Generator developments Ltd v LIDL UK Gmbh  EWCA Civ 396
The Court of Appeal has rejected a claim by a commercial developer (Generator) seeking to argue that it had agreed a joint venture with Lidl Supermarkets for the development of commercial land in Essex worth £6.8 million. There was no formal, single written agreement Generator could rely upon. The Court of Appeal dismissed the claim, finding that a constructive trust had not arisen and therefore the developer did not have an equitable share in the value of the property.
Facts of the case:
Generator and Lidl were interested in purchasing a site at Wates Way in Brentwood in Autumn 2013. Generator’s interest was in developing the site as a mixed use or purely residential scheme. Lidl wanted to buy the site primarily for a new Lidl store with an adjacent residential element. The seller’s agents suggested that the two parties discuss the possibility of a joint venture, and preliminary discussions were held between Generator and Lidl.
An offer was made on behalf of both parties, and was accepted by the seller of the site. It was subsequently agreed at a meeting between the parties that Lidl would purchase the site in its sole name and the terms of a possible joint venture between the parties would be discussed subsequently.
A contract for Lidl’s acquisition of the site was exchanged on 14 February 2014. The scheme being discussed at that point between Lidl and Generator was a purchase of the site by Lidl with a “flip” sale to Generator and leaseback to Lidl. It was discussed that Generator built out the residential part of the site and also built Lidl’s store. Generator had drafted and sent to Lidl a “lock-out” agreement by March 2014 relating to the proposed joint venture, proposing an exclusivity period and reserving to Generator the ability to withdraw from the proposed transaction.
Following purchase of the site in mid-March 2014 by Lidl, it informed Generator that it had decided to offer the site for sale to the market.
Generator alleged this was a breach of a constructive trust which had arisen in their favour. In the proceedings, Generator claimed the existence of a “Pallant v. Morgan constructive trust” and an Order from the Court that the site be sold and the proceeds shared with Lidl.

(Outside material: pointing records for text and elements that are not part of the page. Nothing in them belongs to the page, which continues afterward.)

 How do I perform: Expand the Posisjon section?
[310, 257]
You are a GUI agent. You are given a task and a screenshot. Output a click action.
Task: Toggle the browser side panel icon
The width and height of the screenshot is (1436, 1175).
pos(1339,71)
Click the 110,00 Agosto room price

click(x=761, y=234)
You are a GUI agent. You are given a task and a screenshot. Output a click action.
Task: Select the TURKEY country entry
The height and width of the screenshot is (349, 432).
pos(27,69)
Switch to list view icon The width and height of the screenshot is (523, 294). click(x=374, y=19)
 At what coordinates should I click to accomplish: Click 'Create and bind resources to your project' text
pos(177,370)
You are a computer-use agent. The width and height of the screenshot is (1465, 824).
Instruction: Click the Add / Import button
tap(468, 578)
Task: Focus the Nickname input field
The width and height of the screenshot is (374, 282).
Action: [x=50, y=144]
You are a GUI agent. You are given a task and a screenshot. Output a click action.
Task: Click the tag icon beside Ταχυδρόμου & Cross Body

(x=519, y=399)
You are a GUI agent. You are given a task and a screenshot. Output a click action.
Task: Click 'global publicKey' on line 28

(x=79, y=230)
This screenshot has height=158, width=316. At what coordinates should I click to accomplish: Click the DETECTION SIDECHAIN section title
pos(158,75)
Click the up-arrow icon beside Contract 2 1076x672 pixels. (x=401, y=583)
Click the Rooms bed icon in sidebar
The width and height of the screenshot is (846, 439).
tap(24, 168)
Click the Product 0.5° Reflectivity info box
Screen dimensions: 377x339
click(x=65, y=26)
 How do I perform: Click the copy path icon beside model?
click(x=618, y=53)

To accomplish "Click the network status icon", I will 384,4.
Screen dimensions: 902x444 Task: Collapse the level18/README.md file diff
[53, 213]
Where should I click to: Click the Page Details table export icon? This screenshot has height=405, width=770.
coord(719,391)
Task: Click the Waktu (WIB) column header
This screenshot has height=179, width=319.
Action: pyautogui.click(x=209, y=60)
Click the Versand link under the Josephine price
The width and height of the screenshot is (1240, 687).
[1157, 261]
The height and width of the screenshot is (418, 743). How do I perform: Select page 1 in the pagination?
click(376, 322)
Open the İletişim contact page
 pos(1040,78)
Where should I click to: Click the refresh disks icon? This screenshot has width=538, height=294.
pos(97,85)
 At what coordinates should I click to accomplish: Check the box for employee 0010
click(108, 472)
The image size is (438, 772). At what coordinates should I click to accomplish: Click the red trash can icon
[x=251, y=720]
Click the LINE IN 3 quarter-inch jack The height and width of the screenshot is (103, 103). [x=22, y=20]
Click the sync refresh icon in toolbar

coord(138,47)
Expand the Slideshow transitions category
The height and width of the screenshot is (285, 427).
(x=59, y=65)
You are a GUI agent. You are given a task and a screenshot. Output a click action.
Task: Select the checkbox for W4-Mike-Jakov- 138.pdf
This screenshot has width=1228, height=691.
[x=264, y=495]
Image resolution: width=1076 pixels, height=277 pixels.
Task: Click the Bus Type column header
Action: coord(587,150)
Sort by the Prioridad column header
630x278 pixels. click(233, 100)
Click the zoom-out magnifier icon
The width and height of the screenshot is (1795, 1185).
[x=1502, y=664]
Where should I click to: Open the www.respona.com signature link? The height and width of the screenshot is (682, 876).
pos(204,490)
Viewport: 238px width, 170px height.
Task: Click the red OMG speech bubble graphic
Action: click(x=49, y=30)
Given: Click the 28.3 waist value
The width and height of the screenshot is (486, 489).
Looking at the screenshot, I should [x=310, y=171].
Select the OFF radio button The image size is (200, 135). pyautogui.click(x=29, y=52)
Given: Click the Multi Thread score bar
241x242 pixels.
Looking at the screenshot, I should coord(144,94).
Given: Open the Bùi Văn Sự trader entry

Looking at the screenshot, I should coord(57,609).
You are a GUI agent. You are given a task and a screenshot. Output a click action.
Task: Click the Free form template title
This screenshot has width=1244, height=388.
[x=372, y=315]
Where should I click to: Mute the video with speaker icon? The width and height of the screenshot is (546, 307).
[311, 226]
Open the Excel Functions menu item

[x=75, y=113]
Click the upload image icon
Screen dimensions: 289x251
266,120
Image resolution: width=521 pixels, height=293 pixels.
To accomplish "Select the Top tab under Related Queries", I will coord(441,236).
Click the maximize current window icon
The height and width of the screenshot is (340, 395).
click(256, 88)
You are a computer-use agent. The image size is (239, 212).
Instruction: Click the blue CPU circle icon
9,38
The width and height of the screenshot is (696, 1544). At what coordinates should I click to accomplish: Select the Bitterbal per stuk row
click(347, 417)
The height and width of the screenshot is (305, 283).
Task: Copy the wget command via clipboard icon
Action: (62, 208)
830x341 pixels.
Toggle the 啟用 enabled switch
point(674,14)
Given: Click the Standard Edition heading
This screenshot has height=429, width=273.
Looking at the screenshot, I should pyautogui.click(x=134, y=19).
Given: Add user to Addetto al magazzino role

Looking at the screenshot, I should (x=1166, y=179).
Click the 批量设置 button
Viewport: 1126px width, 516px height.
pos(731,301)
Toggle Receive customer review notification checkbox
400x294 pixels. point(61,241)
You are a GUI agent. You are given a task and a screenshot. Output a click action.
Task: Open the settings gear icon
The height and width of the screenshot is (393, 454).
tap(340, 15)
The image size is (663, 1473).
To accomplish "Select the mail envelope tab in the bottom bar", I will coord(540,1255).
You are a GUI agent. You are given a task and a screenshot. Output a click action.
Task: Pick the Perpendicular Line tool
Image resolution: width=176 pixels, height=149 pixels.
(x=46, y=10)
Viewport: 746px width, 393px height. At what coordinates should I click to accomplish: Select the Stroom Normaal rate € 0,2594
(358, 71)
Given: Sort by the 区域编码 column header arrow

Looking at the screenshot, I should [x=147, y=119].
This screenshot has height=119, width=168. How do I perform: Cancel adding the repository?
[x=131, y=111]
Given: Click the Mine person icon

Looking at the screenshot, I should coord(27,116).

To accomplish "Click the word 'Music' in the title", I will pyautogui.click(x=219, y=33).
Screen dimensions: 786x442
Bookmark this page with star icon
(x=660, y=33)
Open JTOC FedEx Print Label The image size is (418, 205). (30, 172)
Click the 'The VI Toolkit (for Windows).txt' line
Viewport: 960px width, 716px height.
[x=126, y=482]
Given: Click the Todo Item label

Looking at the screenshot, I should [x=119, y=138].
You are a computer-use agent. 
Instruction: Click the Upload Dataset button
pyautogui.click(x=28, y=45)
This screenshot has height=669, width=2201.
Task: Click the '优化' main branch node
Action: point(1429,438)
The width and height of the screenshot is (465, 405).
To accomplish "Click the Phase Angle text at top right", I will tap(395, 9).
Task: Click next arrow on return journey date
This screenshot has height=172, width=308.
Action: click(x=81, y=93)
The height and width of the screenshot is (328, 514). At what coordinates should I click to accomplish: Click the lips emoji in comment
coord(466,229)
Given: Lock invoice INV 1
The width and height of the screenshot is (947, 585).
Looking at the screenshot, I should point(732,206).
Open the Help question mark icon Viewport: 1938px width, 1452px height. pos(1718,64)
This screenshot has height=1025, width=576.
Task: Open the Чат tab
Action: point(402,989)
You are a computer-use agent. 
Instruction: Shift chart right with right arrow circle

In order to succeed in establishing the existence of a constructive trust a party has to demonstrate not only that that there was a common intention that both parties should have a beneficial interest in the land, but also that the claimant had acted to his or her detriment on the basis of that common intention so that it would be inequitable for the defendant to deny the claimant an interest.
The Court of Appeal found that some of clauses in the draft contracts that Generator Developments relied upon on were expressly stated as being “subject to contract”.
The proposed sale and leaseback agreement was to be subject to the approval of the boards of both companies, and the Court of Appeal ruled that neither company was committed to it.
The court of Appeal dismissed Generator’s claims after reviewing the terms of the lockout agreement, further draft versions of contracts and correspondence that had been exchanged between Lidl and Generator.
On the facts the Court of Appeal found there was no “common intention” to found a “Pallant v Morgan” constructive trust.
Generator always knew there was a risk that Lidl may proceed with a deal with a different developer or approach the development of the site in another way.
- The case restates the importance of ensuring a concluded agreement is recorded in writing and contains all the relevant terms.
- The court will not intervene and assist where a party was aware of the risk that the lack of a concluded agreement could mean a counter-party could withdraw. This is especially true where the parties are legally advised and experienced commercial entities.
- If a party is in doubt as to whether it’s deal is enforceable, it should immediately seek legal advice.
- If a party is engaging in informal discussions in respect of a property deal, it is best advised to take advice at an early stage to guard against the risk of a claim that the informal discussions create a legally binding agreement.